In the privacy of his office, deep in self-pity, he stared at the uncurtained window, at the lights and the wire and the darkened huts.

The Superintendent of Public Health had suggested that the faeces were introduced to the pipe two nights before the obvious outbreak of the dysentery epidemic. The red band men, Internal Order, had provided him with the lists of those whom they thought they remembered seeing outside the huts on that evening. Not many names – some worked in the Library, some had cleaning duty in the Kitchen, some who walked on the perimeter path. No prisoner was allowed into a hut other than his own. There were few places for them to go after darkness, few names on the lists…

Some who had walked on the perimeter path… Holly, Michael Holly… Internal Order said he had been out that night… and that evening before the arrival of the KGB interrogators he himself had seen Holly before the bell…

Holly who circled the perimeter, a tiger in a cage. He wouldn't have known of the water-mains, wouldn't have known the routing of the pipes, and wouldn't have known the drill for the filling of the coal buckets for the Administration. But in the morning twelve new men would be siphoning the prisoners into groups for interrogation, hard interrogation with the fist and rubber truncheon. Rudakov thought of the hours that he had invested in Michael Holly, thought of the prize he could win himself if he was able to unlock the loyalties of Michael Holly.

The light blazed down from the ceiling, and the central heating pipes were tepid behind him, and the arid lists of names littered his table. The small, bitter hours for Yuri Rudakov.

He said aloud, 'No way any of those bastards get their hands on Holly, not on my Holly.'

His words bounced back from the walls, and from the photograph of Comrade Andropov and from the reproduction print of Lenin and from the filled ashtray and from the unwashed coffee mug, bounced back and mocked the Captain of KGB.

Holly lay on his back on his bunk and listened to the recitation of the words. The words were spoken quietly, privately, by Anatoly Feldstein, as if from them he could draw a strength.

The hut was silent, free from movement and sound. Only the rhythm of the words that comforted the young Jew.

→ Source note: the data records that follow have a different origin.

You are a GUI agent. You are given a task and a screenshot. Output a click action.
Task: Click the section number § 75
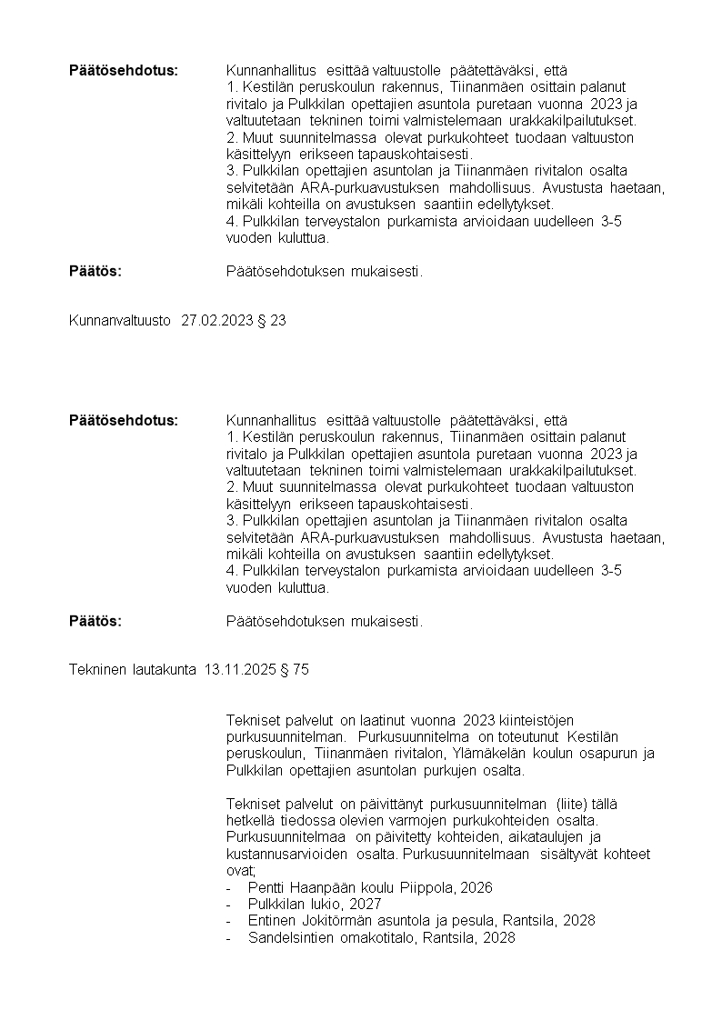tap(295, 669)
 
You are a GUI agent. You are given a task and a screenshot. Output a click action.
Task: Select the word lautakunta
tap(162, 669)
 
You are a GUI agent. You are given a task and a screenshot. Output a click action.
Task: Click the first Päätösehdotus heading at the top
tap(124, 70)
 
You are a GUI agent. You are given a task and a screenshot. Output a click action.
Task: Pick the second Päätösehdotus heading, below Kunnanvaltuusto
tap(124, 420)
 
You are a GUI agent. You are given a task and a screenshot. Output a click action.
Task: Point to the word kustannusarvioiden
tap(288, 854)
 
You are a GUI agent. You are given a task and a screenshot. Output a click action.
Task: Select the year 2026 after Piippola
tap(476, 887)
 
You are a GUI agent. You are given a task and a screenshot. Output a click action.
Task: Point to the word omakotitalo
tap(377, 937)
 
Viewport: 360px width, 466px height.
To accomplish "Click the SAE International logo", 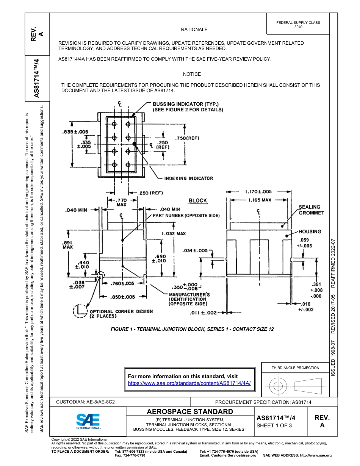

I will go out on the square

And into the city's ear

I will hammer a cry of despair…

This is me

Calling to truth and revolt

Willing no more to serve

I break your black tethers

Woven of lies…

'Who wrote that, Anatoly?'

'I didn't know you were awake…'

'Who wrote it?' it was written by Yuri Galanskov. He read it to a group in the Mayakovsky Square in Moscow. That was after Sinyavsky and Daniel were sentenced. They gave him seven years. He was at Camp 17, it's ten kilometres from here.' it's beautiful, beautiful and brave.'

'They murdered him. He had an ulcer. They told his mother that he wasn't ill, just 'a hooligan who shirked his work', that's what they called him. The ulcer burst, he developed peritonitis. They sent a doctor from Moscow, eventually, but too late. They murdered him.'

'Good night, Anatoly.'

Holly turned his back on Feldstein, lay on his side, pulled his blanket over his head, tried again to sleep.

Chapter 10

In the night a guard died at the Central Hospital.

Nineteen years old. A swarthy boy before the sickness found him. A conscript from a village of fishermen near the Black Sea's city of Sukhumi. A soldier of the M V D killed by a perforation of the intestine and severe haemorrhage from the gut.